Well I a few weeks ago i was having water Leaking and soaking my Passanger front and rear Floor, Pretty Badly, I searched on here and couldnt really find anything In depth besides a post showing where the drains were and how to clean the rear ones.

So. I got mine all fixed and heres what i did ( I couldnt get pics today because of rain)

Things needed: 
Small hose clamp
Phillips head Screwdriver
flat head screwdriver

First To check the Drains;
Open sun roof and front doors, Look in the door jam and youll see a rubber drain right above where the door wiring boot is
Look in the corners of the sunroof and youll see 2 holes on the driver and passanger side. These holes lead to the drains in the door jams.
So Get a cup of water and pour as accuratley as possible into one of the drains. You should see Water steadily flowing out of the drain at the door. If not you know its clogged , and if your wondering how it got to your carpet when its clogged, it builds up in the sunroof track area and over flows to the headliner and flows down to the carpet from trim pieces
Next I got an air line from my compressor and blew air into tthe drain in the sunroof to see if i could flush out some particles and debris. and tried pouring water down it again. still no dice

So then i got the inside of a bicycle brake cable and stuck it down the drain, I could see chunks of dirt comming out of the drain in the door.
so once again i poured some more water down to clean out the remaining and it flowed out very nicley.
Now, the driver side, i poured water down, and it was leaking right out of from the A pillar leading me to believe the hose was damaged or disconnected.

So What you wanna do is Take off the A Pillar trim ( just pull straight out, or pull it back a little and stick a flat head behind it and pop the clips out of the A pillar)
Next take off the Pull handles front and rear ( Via 2 Phillips head screwes, Take off the Sunvisor and the entry lights ( entry lights just pop out)

Essentialy you just want to remove the things in the way so you can pull down the head liner a little.
So after i removed all that i pulled down the headliner enough so i could see and access the sunroof drain tube, the tube connects to the drain and runs down the A pillar and out of the door..
i poured some more water down and saw where the hose meets the drain on the sunroof was leaking, So i got my hose clamp and put it on the hose and tried the water again. No more leak!

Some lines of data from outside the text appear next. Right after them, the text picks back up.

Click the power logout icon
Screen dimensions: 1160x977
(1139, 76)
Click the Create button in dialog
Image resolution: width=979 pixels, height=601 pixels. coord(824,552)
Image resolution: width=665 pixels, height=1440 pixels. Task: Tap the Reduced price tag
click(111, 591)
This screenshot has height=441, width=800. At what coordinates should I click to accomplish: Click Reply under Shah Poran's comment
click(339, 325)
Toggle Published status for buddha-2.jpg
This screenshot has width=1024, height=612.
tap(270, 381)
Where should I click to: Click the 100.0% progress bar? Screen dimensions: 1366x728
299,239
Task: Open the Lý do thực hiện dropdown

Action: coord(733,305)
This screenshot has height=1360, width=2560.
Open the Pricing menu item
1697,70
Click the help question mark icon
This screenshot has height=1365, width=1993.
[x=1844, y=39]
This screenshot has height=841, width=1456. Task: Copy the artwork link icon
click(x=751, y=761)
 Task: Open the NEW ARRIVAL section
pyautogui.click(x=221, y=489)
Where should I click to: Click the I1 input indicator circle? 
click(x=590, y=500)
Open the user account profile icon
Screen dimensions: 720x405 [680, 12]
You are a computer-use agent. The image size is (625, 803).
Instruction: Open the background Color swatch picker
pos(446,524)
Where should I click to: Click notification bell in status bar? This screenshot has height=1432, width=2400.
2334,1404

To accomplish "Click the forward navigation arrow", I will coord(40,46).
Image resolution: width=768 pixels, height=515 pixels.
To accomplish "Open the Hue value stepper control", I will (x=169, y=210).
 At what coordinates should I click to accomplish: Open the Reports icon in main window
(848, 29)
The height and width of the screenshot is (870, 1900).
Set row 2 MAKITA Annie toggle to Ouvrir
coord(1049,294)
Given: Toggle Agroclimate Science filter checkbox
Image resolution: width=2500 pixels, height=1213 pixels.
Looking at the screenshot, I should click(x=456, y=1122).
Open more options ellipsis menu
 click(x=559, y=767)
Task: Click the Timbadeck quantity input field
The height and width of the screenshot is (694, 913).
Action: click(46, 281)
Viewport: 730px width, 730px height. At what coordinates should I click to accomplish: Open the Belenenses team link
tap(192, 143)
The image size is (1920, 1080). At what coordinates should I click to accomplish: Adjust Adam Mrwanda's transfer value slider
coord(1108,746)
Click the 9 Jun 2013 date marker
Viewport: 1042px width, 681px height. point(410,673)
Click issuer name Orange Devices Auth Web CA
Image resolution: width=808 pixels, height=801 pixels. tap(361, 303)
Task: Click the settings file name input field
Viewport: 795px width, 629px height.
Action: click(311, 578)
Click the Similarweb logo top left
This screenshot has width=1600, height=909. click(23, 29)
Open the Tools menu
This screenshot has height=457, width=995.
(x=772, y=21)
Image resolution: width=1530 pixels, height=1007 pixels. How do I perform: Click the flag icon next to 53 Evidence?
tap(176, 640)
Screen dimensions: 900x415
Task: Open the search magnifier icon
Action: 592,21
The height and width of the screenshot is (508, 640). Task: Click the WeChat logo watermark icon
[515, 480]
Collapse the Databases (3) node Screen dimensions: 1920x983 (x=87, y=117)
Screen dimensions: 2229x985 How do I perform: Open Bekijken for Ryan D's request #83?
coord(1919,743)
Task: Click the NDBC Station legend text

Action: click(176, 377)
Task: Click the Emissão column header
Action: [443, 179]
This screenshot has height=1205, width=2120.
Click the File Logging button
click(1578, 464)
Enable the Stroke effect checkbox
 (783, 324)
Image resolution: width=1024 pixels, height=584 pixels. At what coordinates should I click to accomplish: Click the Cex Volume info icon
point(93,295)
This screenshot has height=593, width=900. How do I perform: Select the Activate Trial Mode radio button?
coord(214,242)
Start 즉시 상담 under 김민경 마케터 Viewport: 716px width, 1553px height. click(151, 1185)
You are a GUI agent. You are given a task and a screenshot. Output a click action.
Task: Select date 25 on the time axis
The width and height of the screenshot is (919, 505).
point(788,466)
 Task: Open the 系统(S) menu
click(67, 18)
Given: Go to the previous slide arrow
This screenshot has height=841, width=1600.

Now for the rears you cant see the drains in the back because the sunroof blocks them, so the best way to pour water down them is to jack up the front of the car so when you pour the water down them it flows to the back,
The rear drains come out under the car in each corner near the bumper, i tried pinching the dirt out of them but there must have been alot, so i just cut a little off, i then stuck my cable up there and dirt was just falling out as i went through.
then after youve done a good cleaning job try the water again, you want to make it flow clearley


----------



## rubio91 (Mar 6, 2012)

I have a mk2 jetta... I read in my Bentley manual that I have to remove the bumpers to gain access to them...do you know if that is true?!?


----------